TASK STATEMENT
Which lines of the entries contain the string "will"? Copy each of them.

=== Section Start ===

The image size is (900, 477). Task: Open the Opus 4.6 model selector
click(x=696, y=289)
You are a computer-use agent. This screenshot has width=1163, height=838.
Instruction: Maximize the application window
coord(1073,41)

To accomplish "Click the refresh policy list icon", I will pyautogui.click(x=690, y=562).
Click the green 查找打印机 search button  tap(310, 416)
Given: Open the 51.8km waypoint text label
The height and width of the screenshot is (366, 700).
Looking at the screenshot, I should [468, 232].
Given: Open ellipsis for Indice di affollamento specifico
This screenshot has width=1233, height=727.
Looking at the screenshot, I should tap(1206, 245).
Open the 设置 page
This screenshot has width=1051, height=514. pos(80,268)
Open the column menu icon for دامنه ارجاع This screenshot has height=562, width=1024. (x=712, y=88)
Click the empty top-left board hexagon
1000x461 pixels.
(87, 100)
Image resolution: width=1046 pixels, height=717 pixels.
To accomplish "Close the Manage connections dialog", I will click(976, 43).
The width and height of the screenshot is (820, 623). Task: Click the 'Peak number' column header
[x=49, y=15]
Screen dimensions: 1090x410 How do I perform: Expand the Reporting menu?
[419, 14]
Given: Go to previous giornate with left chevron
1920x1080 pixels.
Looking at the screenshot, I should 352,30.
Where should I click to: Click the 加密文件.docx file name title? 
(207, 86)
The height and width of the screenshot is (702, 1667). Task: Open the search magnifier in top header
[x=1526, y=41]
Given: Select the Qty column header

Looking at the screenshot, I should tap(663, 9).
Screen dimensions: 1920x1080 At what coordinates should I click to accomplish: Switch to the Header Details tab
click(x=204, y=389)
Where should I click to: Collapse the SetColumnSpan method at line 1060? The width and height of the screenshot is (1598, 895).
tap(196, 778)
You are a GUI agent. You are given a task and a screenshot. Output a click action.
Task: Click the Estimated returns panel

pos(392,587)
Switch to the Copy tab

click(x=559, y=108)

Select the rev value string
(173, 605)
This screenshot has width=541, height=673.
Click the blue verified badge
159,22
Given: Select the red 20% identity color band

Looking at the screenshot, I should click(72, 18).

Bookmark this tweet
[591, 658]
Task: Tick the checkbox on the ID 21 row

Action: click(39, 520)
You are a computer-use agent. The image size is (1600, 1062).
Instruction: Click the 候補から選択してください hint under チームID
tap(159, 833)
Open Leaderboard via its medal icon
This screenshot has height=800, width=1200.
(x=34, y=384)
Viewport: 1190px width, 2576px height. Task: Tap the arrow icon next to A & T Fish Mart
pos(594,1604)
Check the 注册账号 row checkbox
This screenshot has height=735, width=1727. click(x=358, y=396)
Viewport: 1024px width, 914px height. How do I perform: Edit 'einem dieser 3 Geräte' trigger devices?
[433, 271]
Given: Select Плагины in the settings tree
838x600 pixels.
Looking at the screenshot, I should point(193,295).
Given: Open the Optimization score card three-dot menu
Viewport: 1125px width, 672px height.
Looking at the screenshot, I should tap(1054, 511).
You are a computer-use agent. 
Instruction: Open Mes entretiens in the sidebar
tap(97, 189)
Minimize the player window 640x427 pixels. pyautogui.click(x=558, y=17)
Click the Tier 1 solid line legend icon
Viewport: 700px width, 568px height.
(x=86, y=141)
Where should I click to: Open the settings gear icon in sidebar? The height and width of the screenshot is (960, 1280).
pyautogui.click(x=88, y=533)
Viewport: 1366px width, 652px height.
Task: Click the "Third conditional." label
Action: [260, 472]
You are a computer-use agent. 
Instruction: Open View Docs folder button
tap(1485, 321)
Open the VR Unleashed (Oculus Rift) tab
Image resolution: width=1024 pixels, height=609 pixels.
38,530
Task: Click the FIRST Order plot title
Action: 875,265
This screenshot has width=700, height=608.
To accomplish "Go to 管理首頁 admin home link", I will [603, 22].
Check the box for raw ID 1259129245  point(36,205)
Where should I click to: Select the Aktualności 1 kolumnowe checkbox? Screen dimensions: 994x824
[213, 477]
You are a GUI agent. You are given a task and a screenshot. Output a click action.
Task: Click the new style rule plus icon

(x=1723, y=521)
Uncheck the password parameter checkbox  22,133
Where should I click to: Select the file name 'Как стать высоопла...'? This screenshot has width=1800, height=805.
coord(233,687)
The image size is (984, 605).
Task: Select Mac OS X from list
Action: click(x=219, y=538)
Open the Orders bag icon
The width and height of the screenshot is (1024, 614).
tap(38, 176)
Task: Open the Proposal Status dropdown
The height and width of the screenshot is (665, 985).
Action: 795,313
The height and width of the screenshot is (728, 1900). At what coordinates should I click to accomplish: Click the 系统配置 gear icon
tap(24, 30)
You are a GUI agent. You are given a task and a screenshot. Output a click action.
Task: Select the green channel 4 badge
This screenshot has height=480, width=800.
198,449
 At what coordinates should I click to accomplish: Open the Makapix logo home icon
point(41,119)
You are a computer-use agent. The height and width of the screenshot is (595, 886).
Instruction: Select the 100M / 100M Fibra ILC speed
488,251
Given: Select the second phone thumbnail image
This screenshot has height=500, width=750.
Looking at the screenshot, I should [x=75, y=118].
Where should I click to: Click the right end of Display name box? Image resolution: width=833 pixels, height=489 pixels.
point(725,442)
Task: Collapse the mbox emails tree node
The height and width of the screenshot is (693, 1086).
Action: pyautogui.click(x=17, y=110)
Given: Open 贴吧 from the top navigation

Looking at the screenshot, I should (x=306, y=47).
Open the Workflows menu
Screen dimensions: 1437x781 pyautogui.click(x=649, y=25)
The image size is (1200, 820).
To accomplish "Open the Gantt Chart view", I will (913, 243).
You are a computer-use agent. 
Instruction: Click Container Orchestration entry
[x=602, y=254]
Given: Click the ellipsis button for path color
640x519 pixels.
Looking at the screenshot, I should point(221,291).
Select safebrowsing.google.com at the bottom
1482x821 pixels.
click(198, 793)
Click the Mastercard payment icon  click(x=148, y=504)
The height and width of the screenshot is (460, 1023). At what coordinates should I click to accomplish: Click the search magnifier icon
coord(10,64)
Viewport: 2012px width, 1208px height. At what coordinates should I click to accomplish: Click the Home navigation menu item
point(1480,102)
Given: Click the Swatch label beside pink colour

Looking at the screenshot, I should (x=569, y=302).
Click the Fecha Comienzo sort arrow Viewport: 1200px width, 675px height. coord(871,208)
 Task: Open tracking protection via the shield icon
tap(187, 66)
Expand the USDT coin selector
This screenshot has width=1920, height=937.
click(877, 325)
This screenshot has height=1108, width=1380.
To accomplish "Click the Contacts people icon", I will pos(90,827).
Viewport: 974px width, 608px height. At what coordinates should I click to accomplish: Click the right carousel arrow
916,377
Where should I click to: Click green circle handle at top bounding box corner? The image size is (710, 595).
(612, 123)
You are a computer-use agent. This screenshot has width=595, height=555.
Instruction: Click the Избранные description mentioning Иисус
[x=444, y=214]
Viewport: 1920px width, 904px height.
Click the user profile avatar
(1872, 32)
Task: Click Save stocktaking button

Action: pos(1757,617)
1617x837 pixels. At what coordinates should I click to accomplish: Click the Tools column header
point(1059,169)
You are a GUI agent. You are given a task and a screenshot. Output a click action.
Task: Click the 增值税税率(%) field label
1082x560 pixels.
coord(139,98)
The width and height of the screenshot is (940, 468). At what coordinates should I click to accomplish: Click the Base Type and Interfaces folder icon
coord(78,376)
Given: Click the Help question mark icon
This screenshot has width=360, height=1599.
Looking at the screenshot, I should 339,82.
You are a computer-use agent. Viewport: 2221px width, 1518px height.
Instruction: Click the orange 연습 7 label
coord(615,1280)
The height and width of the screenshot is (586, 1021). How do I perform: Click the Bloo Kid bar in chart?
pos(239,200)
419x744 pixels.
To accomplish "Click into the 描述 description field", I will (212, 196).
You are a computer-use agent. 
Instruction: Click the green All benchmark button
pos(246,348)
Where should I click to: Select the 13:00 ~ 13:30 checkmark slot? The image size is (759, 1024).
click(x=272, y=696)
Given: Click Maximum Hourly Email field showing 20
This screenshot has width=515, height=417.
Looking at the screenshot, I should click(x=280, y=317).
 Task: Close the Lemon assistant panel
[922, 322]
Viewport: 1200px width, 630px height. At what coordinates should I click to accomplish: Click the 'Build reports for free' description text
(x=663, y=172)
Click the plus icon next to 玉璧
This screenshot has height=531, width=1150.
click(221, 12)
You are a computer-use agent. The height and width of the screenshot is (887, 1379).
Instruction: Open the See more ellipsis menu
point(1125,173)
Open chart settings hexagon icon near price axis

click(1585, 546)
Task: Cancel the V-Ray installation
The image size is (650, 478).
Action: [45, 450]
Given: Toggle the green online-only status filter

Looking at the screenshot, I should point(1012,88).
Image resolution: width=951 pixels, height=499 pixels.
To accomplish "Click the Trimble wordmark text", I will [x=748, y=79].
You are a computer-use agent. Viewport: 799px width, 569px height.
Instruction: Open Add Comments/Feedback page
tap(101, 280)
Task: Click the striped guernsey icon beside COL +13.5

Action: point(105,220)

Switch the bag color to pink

=== Section End ===

YOUR SOLUTION
To accomplish "Click the refresh policy list icon", I will pyautogui.click(x=690, y=562).
To accomplish "Close the Manage connections dialog", I will click(976, 43).
To accomplish "Go to 管理首頁 admin home link", I will [603, 22].
To accomplish "Open the Gantt Chart view", I will (913, 243).
To accomplish "Click the Contacts people icon", I will pos(90,827).
To accomplish "Click into the 描述 description field", I will (212, 196).
To accomplish "Click the Trimble wordmark text", I will [x=748, y=79].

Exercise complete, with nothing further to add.